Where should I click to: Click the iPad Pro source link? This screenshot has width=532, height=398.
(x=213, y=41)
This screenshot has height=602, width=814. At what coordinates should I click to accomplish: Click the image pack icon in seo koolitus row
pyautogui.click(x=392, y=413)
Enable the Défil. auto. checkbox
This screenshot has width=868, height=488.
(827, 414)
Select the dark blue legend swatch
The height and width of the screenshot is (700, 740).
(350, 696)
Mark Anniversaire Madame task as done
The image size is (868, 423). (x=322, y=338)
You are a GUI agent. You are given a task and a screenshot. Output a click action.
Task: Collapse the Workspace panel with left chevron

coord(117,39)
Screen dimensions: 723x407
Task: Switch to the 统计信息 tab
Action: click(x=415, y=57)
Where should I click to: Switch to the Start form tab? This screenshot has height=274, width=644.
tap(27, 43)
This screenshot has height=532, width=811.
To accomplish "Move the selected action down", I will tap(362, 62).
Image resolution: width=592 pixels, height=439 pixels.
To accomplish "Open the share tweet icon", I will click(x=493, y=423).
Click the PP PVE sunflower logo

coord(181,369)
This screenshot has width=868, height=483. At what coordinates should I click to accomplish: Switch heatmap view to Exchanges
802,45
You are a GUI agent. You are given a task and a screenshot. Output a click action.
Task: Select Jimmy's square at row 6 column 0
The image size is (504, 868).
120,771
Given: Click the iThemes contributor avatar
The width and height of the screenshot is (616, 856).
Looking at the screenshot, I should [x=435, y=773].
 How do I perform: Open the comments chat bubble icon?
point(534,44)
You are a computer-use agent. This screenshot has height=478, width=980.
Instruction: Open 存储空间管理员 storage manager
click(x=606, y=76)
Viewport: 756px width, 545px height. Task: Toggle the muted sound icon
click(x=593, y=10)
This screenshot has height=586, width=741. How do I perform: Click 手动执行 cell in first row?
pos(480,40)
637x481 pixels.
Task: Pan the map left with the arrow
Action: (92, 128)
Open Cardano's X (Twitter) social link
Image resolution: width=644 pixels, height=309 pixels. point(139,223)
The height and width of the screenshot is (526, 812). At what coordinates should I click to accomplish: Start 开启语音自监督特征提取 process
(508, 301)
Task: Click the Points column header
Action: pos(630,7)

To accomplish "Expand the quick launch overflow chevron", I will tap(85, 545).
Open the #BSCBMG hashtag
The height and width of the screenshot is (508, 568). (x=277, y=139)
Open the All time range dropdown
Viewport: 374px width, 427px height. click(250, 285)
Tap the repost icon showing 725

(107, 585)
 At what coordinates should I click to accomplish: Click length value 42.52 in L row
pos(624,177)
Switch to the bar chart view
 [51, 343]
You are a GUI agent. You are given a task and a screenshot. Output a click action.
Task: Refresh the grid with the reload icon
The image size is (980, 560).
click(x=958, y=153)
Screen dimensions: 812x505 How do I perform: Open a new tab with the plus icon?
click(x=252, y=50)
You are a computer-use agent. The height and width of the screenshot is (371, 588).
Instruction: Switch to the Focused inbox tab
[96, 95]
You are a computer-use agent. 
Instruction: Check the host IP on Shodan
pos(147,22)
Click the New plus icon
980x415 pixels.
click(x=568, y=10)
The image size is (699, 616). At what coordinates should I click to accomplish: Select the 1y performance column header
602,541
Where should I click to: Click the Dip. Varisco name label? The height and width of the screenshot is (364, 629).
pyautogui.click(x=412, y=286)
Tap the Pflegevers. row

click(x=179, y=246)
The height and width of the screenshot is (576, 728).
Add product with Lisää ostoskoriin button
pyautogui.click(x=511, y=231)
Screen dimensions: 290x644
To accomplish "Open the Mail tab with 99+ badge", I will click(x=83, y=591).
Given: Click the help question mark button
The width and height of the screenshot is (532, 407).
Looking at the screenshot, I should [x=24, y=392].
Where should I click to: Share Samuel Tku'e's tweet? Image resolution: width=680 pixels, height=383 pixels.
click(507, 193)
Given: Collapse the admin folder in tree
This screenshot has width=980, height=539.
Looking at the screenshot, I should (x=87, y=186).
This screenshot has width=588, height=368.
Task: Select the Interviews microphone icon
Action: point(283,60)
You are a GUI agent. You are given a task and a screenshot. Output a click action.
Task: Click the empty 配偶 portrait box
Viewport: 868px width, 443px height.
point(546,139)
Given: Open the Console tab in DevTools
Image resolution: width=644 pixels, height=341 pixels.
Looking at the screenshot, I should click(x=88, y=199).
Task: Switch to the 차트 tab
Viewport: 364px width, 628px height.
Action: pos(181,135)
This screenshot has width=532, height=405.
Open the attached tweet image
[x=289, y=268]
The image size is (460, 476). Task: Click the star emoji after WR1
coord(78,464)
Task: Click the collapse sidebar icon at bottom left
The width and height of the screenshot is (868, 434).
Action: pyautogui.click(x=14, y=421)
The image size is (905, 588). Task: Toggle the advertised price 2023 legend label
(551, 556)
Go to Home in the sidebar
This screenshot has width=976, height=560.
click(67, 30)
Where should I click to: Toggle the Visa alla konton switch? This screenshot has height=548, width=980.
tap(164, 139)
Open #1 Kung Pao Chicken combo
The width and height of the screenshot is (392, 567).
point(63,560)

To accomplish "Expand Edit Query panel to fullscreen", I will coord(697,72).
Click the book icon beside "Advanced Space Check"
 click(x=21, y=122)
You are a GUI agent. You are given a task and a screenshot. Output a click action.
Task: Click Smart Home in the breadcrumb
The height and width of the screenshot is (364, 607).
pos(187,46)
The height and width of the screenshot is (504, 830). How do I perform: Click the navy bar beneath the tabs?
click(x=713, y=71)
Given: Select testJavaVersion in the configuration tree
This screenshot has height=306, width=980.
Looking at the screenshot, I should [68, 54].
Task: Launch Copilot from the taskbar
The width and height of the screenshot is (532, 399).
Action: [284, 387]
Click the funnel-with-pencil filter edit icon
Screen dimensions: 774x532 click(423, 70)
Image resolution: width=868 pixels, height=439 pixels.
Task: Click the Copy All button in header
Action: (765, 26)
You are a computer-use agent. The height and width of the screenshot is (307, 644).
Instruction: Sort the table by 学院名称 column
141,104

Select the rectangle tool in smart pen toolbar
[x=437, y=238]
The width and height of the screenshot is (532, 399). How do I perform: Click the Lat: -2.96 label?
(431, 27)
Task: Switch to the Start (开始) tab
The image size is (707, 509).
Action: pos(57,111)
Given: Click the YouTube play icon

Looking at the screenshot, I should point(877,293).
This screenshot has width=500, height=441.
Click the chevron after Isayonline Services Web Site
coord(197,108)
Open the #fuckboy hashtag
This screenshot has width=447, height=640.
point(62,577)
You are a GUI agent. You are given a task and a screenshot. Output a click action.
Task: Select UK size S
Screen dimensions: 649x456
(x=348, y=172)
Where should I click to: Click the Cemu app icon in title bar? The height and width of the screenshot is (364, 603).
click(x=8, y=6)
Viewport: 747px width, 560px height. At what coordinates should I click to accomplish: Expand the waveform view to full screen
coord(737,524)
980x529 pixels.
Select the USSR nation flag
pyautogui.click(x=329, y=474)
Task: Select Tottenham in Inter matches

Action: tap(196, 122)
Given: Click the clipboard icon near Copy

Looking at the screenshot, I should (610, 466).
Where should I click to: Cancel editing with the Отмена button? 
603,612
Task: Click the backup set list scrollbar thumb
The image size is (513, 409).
····················
§ TASK ITEM
Output every line of the listing exactly as written.

§ TASK ANSWER
Where should I click to: Click the iPad Pro source link? This screenshot has width=532, height=398.
(x=213, y=41)
This screenshot has height=602, width=814. At what coordinates should I click to accomplish: Click the image pack icon in seo koolitus row
pyautogui.click(x=392, y=413)
Enable the Défil. auto. checkbox
This screenshot has width=868, height=488.
(827, 414)
Select the dark blue legend swatch
The height and width of the screenshot is (700, 740).
(350, 696)
Mark Anniversaire Madame task as done
The image size is (868, 423). (x=322, y=338)
You are a GUI agent. You are given a task and a screenshot. Output a click action.
Task: Collapse the Workspace panel with left chevron

coord(117,39)
Screen dimensions: 723x407
Task: Switch to the 统计信息 tab
Action: click(x=415, y=57)
Where should I click to: Switch to the Start form tab? This screenshot has height=274, width=644.
tap(27, 43)
This screenshot has height=532, width=811.
To accomplish "Move the selected action down", I will tap(362, 62).
Image resolution: width=592 pixels, height=439 pixels.
To accomplish "Open the share tweet icon", I will click(x=493, y=423).
Click the PP PVE sunflower logo

coord(181,369)
This screenshot has width=868, height=483. At what coordinates should I click to accomplish: Switch heatmap view to Exchanges
802,45
You are a GUI agent. You are given a task and a screenshot. Output a click action.
Task: Select Jimmy's square at row 6 column 0
The image size is (504, 868).
120,771
Given: Click the iThemes contributor avatar
The width and height of the screenshot is (616, 856).
Looking at the screenshot, I should [x=435, y=773].
 How do I perform: Open the comments chat bubble icon?
point(534,44)
You are a computer-use agent. This screenshot has height=478, width=980.
Instruction: Open 存储空间管理员 storage manager
click(x=606, y=76)
Viewport: 756px width, 545px height. Task: Toggle the muted sound icon
click(x=593, y=10)
This screenshot has height=586, width=741. How do I perform: Click 手动执行 cell in first row?
pos(480,40)
637x481 pixels.
Task: Pan the map left with the arrow
Action: (92, 128)
Open Cardano's X (Twitter) social link
Image resolution: width=644 pixels, height=309 pixels. point(139,223)
The height and width of the screenshot is (526, 812). At what coordinates should I click to accomplish: Start 开启语音自监督特征提取 process
(508, 301)
Task: Click the Points column header
Action: pos(630,7)

To accomplish "Expand the quick launch overflow chevron", I will tap(85, 545).
Open the #BSCBMG hashtag
The height and width of the screenshot is (508, 568). (x=277, y=139)
Open the All time range dropdown
Viewport: 374px width, 427px height. click(250, 285)
Tap the repost icon showing 725

(107, 585)
 At what coordinates should I click to accomplish: Click length value 42.52 in L row
pos(624,177)
Switch to the bar chart view
 [51, 343]
You are a GUI agent. You are given a task and a screenshot. Output a click action.
Task: Refresh the grid with the reload icon
The image size is (980, 560).
click(x=958, y=153)
Screen dimensions: 812x505 How do I perform: Open a new tab with the plus icon?
click(x=252, y=50)
You are a computer-use agent. The height and width of the screenshot is (371, 588).
Instruction: Switch to the Focused inbox tab
[96, 95]
You are a computer-use agent. 
Instruction: Check the host IP on Shodan
pos(147,22)
Click the New plus icon
980x415 pixels.
click(x=568, y=10)
The image size is (699, 616). At what coordinates should I click to accomplish: Select the 1y performance column header
602,541
Where should I click to: Click the Dip. Varisco name label? The height and width of the screenshot is (364, 629).
pyautogui.click(x=412, y=286)
Tap the Pflegevers. row

click(x=179, y=246)
The height and width of the screenshot is (576, 728).
Add product with Lisää ostoskoriin button
pyautogui.click(x=511, y=231)
Screen dimensions: 290x644
To accomplish "Open the Mail tab with 99+ badge", I will click(x=83, y=591).
Given: Click the help question mark button
The width and height of the screenshot is (532, 407).
Looking at the screenshot, I should [x=24, y=392].
Where should I click to: Share Samuel Tku'e's tweet? Image resolution: width=680 pixels, height=383 pixels.
click(507, 193)
Given: Collapse the admin folder in tree
This screenshot has width=980, height=539.
Looking at the screenshot, I should (x=87, y=186).
This screenshot has width=588, height=368.
Task: Select the Interviews microphone icon
Action: point(283,60)
You are a GUI agent. You are given a task and a screenshot. Output a click action.
Task: Click the empty 配偶 portrait box
Viewport: 868px width, 443px height.
point(546,139)
Given: Open the Console tab in DevTools
Image resolution: width=644 pixels, height=341 pixels.
Looking at the screenshot, I should click(x=88, y=199).
Task: Switch to the 차트 tab
Viewport: 364px width, 628px height.
Action: pos(181,135)
This screenshot has width=532, height=405.
Open the attached tweet image
[x=289, y=268]
The image size is (460, 476). Task: Click the star emoji after WR1
coord(78,464)
Task: Click the collapse sidebar icon at bottom left
The width and height of the screenshot is (868, 434).
Action: pyautogui.click(x=14, y=421)
The image size is (905, 588). Task: Toggle the advertised price 2023 legend label
(551, 556)
Go to Home in the sidebar
This screenshot has width=976, height=560.
click(67, 30)
Where should I click to: Toggle the Visa alla konton switch? This screenshot has height=548, width=980.
tap(164, 139)
Open #1 Kung Pao Chicken combo
The width and height of the screenshot is (392, 567).
point(63,560)

To accomplish "Expand Edit Query panel to fullscreen", I will coord(697,72).
Click the book icon beside "Advanced Space Check"
 click(x=21, y=122)
You are a GUI agent. You are given a task and a screenshot. Output a click action.
Task: Click Smart Home in the breadcrumb
The height and width of the screenshot is (364, 607).
pos(187,46)
The height and width of the screenshot is (504, 830). How do I perform: Click the navy bar beneath the tabs?
click(x=713, y=71)
Given: Select testJavaVersion in the configuration tree
This screenshot has height=306, width=980.
Looking at the screenshot, I should [68, 54].
Task: Launch Copilot from the taskbar
The width and height of the screenshot is (532, 399).
Action: [284, 387]
Click the funnel-with-pencil filter edit icon
Screen dimensions: 774x532 click(423, 70)
Image resolution: width=868 pixels, height=439 pixels.
Task: Click the Copy All button in header
Action: (765, 26)
You are a computer-use agent. The height and width of the screenshot is (307, 644).
Instruction: Sort the table by 学院名称 column
141,104

Select the rectangle tool in smart pen toolbar
[x=437, y=238]
The width and height of the screenshot is (532, 399). How do I perform: Click the Lat: -2.96 label?
(431, 27)
Task: Switch to the Start (开始) tab
The image size is (707, 509).
Action: pos(57,111)
Given: Click the YouTube play icon

Looking at the screenshot, I should point(877,293).
This screenshot has width=500, height=441.
Click the chevron after Isayonline Services Web Site
coord(197,108)
Open the #fuckboy hashtag
This screenshot has width=447, height=640.
point(62,577)
You are a GUI agent. You are given a task and a screenshot. Output a click action.
Task: Select UK size S
Screen dimensions: 649x456
(x=348, y=172)
Where should I click to: Click the Cemu app icon in title bar? The height and width of the screenshot is (364, 603).
click(x=8, y=6)
Viewport: 747px width, 560px height. At what coordinates should I click to accomplish: Expand the waveform view to full screen
coord(737,524)
980x529 pixels.
Select the USSR nation flag
pyautogui.click(x=329, y=474)
Task: Select Tottenham in Inter matches

Action: tap(196, 122)
Given: Click the clipboard icon near Copy

Looking at the screenshot, I should (610, 466).
Where should I click to: Cancel editing with the Отмена button? 
603,612
Task: Click the backup set list scrollbar thumb
The image size is (513, 409).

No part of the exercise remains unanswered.